Please retype all the data below exactly, line for line.

Stored data entries:
Segment Open

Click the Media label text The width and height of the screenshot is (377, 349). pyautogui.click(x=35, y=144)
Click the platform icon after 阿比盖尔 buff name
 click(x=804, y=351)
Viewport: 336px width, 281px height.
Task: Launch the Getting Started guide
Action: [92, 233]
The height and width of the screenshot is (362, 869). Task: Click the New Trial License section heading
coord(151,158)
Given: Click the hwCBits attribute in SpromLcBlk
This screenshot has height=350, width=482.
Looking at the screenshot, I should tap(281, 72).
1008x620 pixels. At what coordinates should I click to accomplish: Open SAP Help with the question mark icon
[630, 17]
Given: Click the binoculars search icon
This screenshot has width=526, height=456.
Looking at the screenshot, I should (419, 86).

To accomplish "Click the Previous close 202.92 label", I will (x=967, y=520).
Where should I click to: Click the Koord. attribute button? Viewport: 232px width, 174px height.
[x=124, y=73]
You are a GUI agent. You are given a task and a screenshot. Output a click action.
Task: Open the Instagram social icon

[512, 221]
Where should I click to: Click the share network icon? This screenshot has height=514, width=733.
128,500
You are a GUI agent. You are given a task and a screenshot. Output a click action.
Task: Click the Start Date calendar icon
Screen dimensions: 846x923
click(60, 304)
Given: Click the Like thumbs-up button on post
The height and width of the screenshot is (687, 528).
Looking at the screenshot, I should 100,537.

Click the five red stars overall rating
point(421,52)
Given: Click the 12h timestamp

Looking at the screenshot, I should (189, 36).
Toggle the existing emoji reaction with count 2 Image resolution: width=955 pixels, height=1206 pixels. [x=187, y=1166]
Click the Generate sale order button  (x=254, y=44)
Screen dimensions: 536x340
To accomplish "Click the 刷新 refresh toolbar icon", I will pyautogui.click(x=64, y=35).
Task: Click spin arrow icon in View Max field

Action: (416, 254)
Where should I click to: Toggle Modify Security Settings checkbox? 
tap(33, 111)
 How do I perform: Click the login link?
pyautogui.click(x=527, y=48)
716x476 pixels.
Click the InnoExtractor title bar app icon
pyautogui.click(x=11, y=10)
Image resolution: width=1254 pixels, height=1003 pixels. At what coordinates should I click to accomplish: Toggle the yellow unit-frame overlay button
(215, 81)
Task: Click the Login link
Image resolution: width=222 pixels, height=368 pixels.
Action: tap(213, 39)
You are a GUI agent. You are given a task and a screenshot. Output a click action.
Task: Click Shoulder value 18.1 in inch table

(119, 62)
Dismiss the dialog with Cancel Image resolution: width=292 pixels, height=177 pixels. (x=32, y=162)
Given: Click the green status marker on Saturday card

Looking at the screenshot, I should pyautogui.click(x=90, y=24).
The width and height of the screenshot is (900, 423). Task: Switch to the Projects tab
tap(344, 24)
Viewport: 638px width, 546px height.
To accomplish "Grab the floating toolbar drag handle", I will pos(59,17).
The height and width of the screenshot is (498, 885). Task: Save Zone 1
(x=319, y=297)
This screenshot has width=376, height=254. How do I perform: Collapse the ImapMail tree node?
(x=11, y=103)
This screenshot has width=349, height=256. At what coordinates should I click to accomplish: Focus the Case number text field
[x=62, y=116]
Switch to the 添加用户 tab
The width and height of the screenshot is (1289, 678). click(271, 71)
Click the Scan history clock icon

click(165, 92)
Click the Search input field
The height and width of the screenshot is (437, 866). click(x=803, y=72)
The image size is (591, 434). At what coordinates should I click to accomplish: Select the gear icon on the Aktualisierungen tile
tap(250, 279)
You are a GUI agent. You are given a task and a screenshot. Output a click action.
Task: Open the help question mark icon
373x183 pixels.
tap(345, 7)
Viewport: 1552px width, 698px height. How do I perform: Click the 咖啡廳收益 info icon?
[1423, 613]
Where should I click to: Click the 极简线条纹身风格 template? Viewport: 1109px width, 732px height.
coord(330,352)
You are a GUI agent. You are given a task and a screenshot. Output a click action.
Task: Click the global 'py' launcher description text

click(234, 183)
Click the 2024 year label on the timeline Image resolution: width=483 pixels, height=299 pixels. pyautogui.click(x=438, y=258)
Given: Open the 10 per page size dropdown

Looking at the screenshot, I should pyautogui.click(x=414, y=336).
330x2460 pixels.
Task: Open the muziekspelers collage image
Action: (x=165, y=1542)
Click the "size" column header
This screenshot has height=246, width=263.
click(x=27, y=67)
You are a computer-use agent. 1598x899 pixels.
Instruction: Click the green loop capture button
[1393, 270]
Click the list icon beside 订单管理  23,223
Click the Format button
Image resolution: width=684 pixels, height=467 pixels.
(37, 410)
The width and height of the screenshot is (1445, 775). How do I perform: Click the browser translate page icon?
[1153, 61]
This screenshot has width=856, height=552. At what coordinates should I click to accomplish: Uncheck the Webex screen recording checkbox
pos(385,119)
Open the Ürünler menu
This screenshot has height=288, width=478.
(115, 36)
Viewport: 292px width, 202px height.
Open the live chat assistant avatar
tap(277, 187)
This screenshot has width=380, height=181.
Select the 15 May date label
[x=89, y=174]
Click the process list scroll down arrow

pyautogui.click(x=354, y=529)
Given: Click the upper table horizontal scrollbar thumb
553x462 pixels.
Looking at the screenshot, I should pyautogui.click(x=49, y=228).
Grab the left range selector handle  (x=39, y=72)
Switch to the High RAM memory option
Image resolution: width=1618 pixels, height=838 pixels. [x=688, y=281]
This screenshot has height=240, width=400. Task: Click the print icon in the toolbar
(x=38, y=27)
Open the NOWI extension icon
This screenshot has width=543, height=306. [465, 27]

Segment Closed

**Finished task**
Click the Media label text The width and height of the screenshot is (377, 349). pyautogui.click(x=35, y=144)
Click the platform icon after 阿比盖尔 buff name
 click(x=804, y=351)
Viewport: 336px width, 281px height.
Task: Launch the Getting Started guide
Action: [92, 233]
The height and width of the screenshot is (362, 869). Task: Click the New Trial License section heading
coord(151,158)
Given: Click the hwCBits attribute in SpromLcBlk
This screenshot has height=350, width=482.
Looking at the screenshot, I should tap(281, 72).
1008x620 pixels. At what coordinates should I click to accomplish: Open SAP Help with the question mark icon
[630, 17]
Given: Click the binoculars search icon
This screenshot has width=526, height=456.
Looking at the screenshot, I should (419, 86).

To accomplish "Click the Previous close 202.92 label", I will (x=967, y=520).
Where should I click to: Click the Koord. attribute button? Viewport: 232px width, 174px height.
[x=124, y=73]
You are a GUI agent. You are given a task and a screenshot. Output a click action.
Task: Open the Instagram social icon

[512, 221]
Where should I click to: Click the share network icon? This screenshot has height=514, width=733.
128,500
You are a GUI agent. You are given a task and a screenshot. Output a click action.
Task: Click the Start Date calendar icon
Screen dimensions: 846x923
click(60, 304)
Given: Click the Like thumbs-up button on post
The height and width of the screenshot is (687, 528).
Looking at the screenshot, I should 100,537.

Click the five red stars overall rating
point(421,52)
Given: Click the 12h timestamp

Looking at the screenshot, I should (189, 36).
Toggle the existing emoji reaction with count 2 Image resolution: width=955 pixels, height=1206 pixels. [x=187, y=1166]
Click the Generate sale order button  (x=254, y=44)
Screen dimensions: 536x340
To accomplish "Click the 刷新 refresh toolbar icon", I will pyautogui.click(x=64, y=35).
Task: Click spin arrow icon in View Max field

Action: (416, 254)
Where should I click to: Toggle Modify Security Settings checkbox? 
tap(33, 111)
 How do I perform: Click the login link?
pyautogui.click(x=527, y=48)
716x476 pixels.
Click the InnoExtractor title bar app icon
pyautogui.click(x=11, y=10)
Image resolution: width=1254 pixels, height=1003 pixels. At what coordinates should I click to accomplish: Toggle the yellow unit-frame overlay button
(215, 81)
Task: Click the Login link
Image resolution: width=222 pixels, height=368 pixels.
Action: tap(213, 39)
You are a GUI agent. You are given a task and a screenshot. Output a click action.
Task: Click Shoulder value 18.1 in inch table

(119, 62)
Dismiss the dialog with Cancel Image resolution: width=292 pixels, height=177 pixels. (x=32, y=162)
Given: Click the green status marker on Saturday card

Looking at the screenshot, I should pyautogui.click(x=90, y=24).
The width and height of the screenshot is (900, 423). Task: Switch to the Projects tab
tap(344, 24)
Viewport: 638px width, 546px height.
To accomplish "Grab the floating toolbar drag handle", I will pos(59,17).
The height and width of the screenshot is (498, 885). Task: Save Zone 1
(x=319, y=297)
This screenshot has width=376, height=254. How do I perform: Collapse the ImapMail tree node?
(x=11, y=103)
This screenshot has width=349, height=256. At what coordinates should I click to accomplish: Focus the Case number text field
[x=62, y=116]
Switch to the 添加用户 tab
The width and height of the screenshot is (1289, 678). click(271, 71)
Click the Scan history clock icon

click(165, 92)
Click the Search input field
The height and width of the screenshot is (437, 866). click(x=803, y=72)
The image size is (591, 434). At what coordinates should I click to accomplish: Select the gear icon on the Aktualisierungen tile
tap(250, 279)
You are a GUI agent. You are given a task and a screenshot. Output a click action.
Task: Open the help question mark icon
373x183 pixels.
tap(345, 7)
Viewport: 1552px width, 698px height. How do I perform: Click the 咖啡廳收益 info icon?
[1423, 613]
Where should I click to: Click the 极简线条纹身风格 template? Viewport: 1109px width, 732px height.
coord(330,352)
You are a GUI agent. You are given a task and a screenshot. Output a click action.
Task: Click the global 'py' launcher description text

click(234, 183)
Click the 2024 year label on the timeline Image resolution: width=483 pixels, height=299 pixels. pyautogui.click(x=438, y=258)
Given: Open the 10 per page size dropdown

Looking at the screenshot, I should pyautogui.click(x=414, y=336).
330x2460 pixels.
Task: Open the muziekspelers collage image
Action: (x=165, y=1542)
Click the "size" column header
This screenshot has height=246, width=263.
click(x=27, y=67)
You are a computer-use agent. 1598x899 pixels.
Instruction: Click the green loop capture button
[1393, 270]
Click the list icon beside 订单管理  23,223
Click the Format button
Image resolution: width=684 pixels, height=467 pixels.
(37, 410)
The width and height of the screenshot is (1445, 775). How do I perform: Click the browser translate page icon?
[1153, 61]
This screenshot has width=856, height=552. At what coordinates should I click to accomplish: Uncheck the Webex screen recording checkbox
pos(385,119)
Open the Ürünler menu
This screenshot has height=288, width=478.
(115, 36)
Viewport: 292px width, 202px height.
Open the live chat assistant avatar
tap(277, 187)
This screenshot has width=380, height=181.
Select the 15 May date label
[x=89, y=174]
Click the process list scroll down arrow

pyautogui.click(x=354, y=529)
Given: Click the upper table horizontal scrollbar thumb
553x462 pixels.
Looking at the screenshot, I should pyautogui.click(x=49, y=228).
Grab the left range selector handle  (x=39, y=72)
Switch to the High RAM memory option
Image resolution: width=1618 pixels, height=838 pixels. [x=688, y=281]
This screenshot has height=240, width=400. Task: Click the print icon in the toolbar
(x=38, y=27)
Open the NOWI extension icon
This screenshot has width=543, height=306. [465, 27]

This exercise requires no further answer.